Are baby jails, kids in cages, rape, beating, torture, child abuse, clearly rigged biased adjudications, predetermined results, death sentences without due process, bodies floating in the RioGrande, and in some cases assisting femicide, ethnic cleansing, and religious and political repression really the legacy that the majority of today’s Justices wish to leave behind? Is that how they want to be remembered by future generations?
Scholars and well-respected legal advocates like Professor Shoba Sivaprasad Wadhia, Professor Stephen Yale-Loehr, Professor Lenni Benson, and Dree Collopy have great expertise in immigration and asylum laws and an interest in reducing backlogs and creating functional Immigration Courts consistent with due process and Constitutional rights. Like Professor Benson, they have contributed practical ideas for increasing due process while reducing court backlogs.

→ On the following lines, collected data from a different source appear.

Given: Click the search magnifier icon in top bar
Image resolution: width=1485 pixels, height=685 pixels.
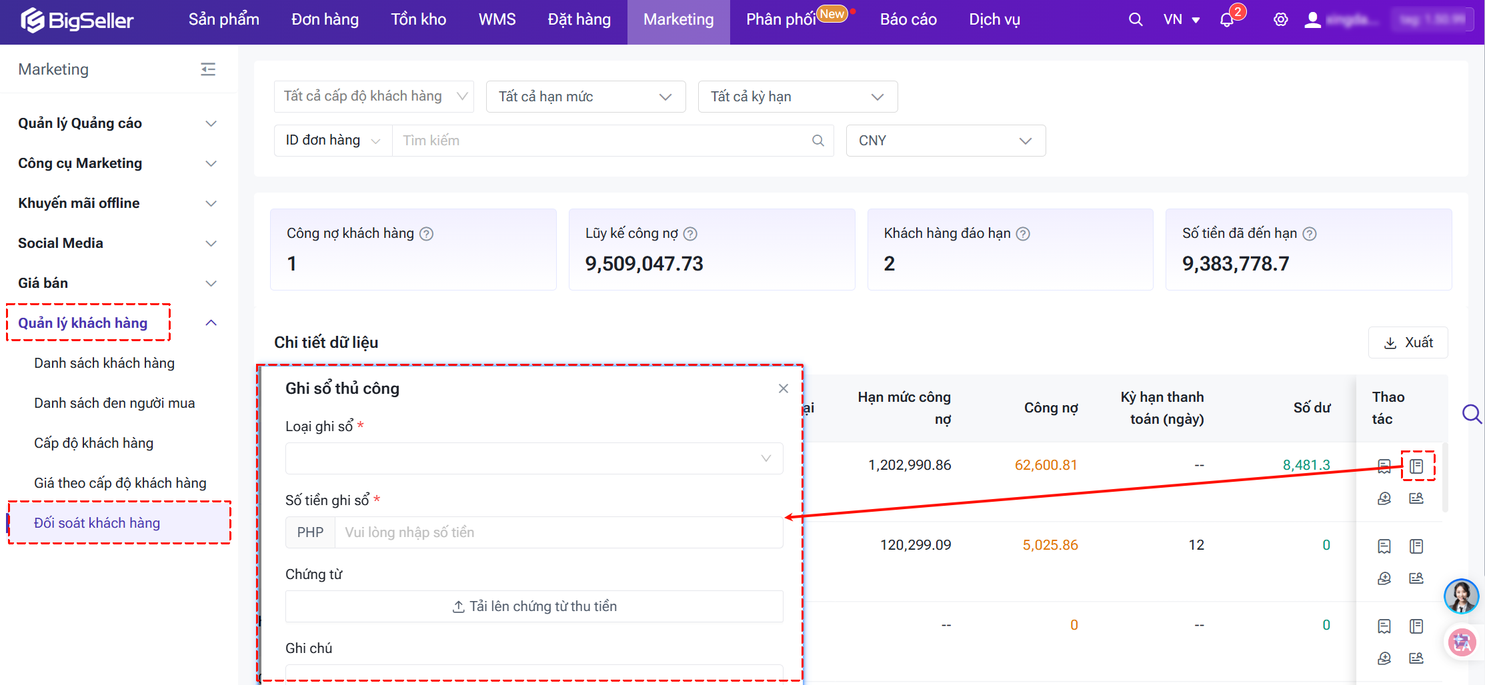Looking at the screenshot, I should coord(1135,20).
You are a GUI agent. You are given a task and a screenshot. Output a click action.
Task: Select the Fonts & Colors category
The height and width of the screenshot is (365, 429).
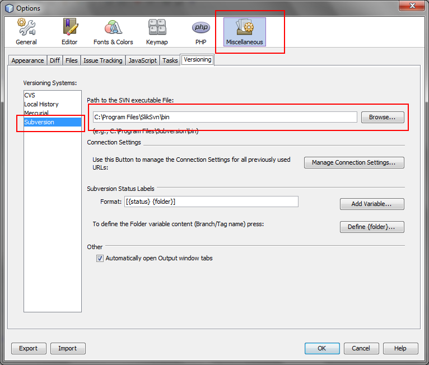click(x=113, y=32)
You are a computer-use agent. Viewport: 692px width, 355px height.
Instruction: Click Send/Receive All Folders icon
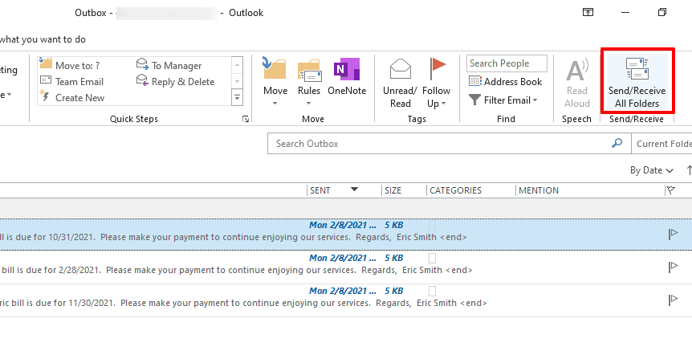pos(637,69)
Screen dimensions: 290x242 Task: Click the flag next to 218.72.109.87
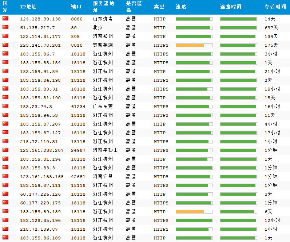5,229
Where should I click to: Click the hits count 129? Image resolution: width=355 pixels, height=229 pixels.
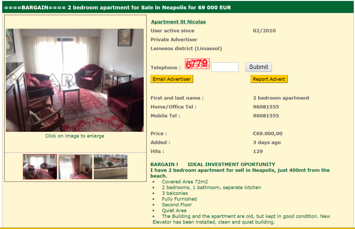pos(258,151)
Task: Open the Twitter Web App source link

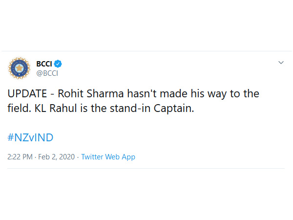Action: coord(108,157)
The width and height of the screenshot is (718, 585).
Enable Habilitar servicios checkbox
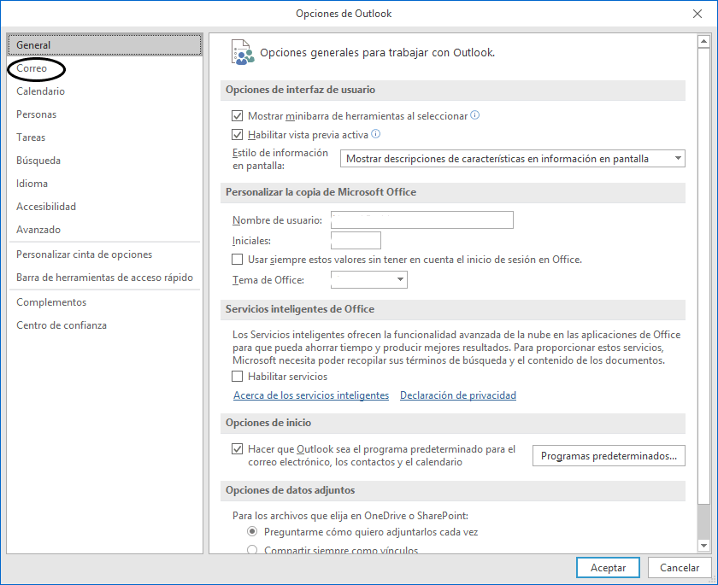tap(238, 377)
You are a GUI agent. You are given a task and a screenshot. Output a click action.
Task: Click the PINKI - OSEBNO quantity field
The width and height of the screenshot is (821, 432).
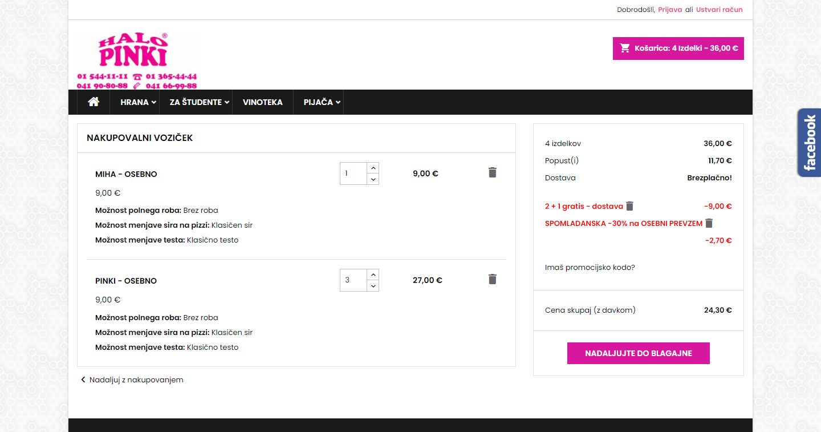pyautogui.click(x=353, y=280)
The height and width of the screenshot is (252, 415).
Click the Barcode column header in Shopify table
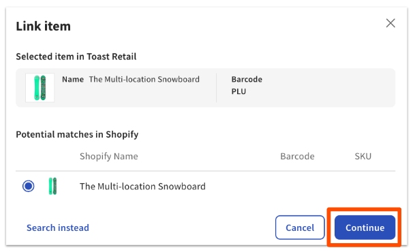[297, 156]
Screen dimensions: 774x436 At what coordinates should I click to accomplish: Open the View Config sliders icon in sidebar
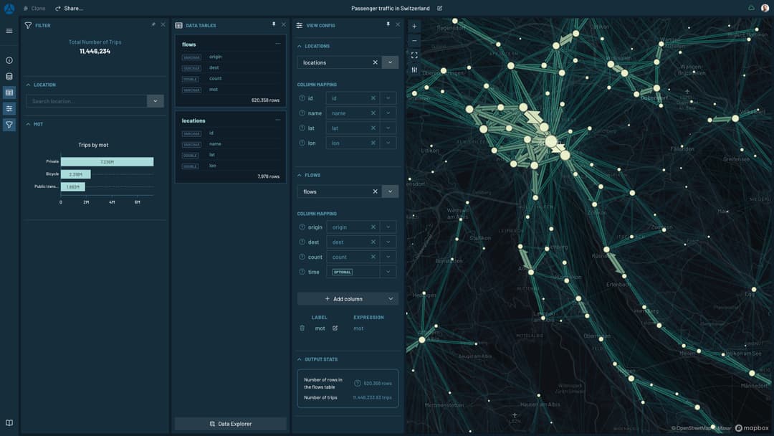pos(8,107)
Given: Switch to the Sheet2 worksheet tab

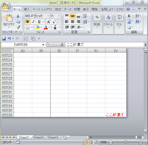Looking at the screenshot, I should tap(39, 137).
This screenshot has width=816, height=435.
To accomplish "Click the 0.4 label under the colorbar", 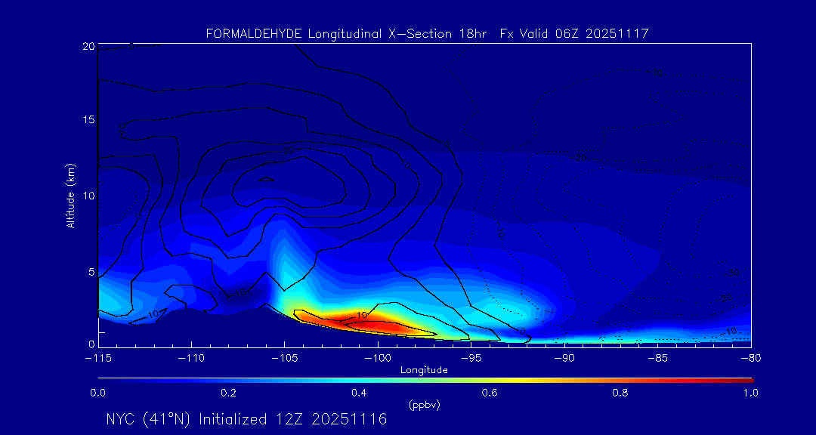I will tap(359, 393).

Instead of turning their good ideas, like “fast track grants and more qualified representation of asylum seekers, on their heads, why not enlist their help in fixing the current broken system?
We need a government that will engage in dialogue with experts to solve problems rather than unilaterally promoting more illegal, unwise, and inhumane attacks on, and gimmicks to avoid, the legal, due process, and human rights of asylum seekers.
As Professor Yale-Loehr presciently says at the end of Suzanne’s article:
“If you’re fleeing persecution, you’re not stopping to read a 160-page rule,” he said. “You’re fleeing for your life, and no rule is going to change that fact.”
Isn’t it time for our Supreme Court Justices, legislators, andpolicy makers to to recognize the truth of that statement and require our asylum system and our Immigration Courts to operate in the real world of refugees?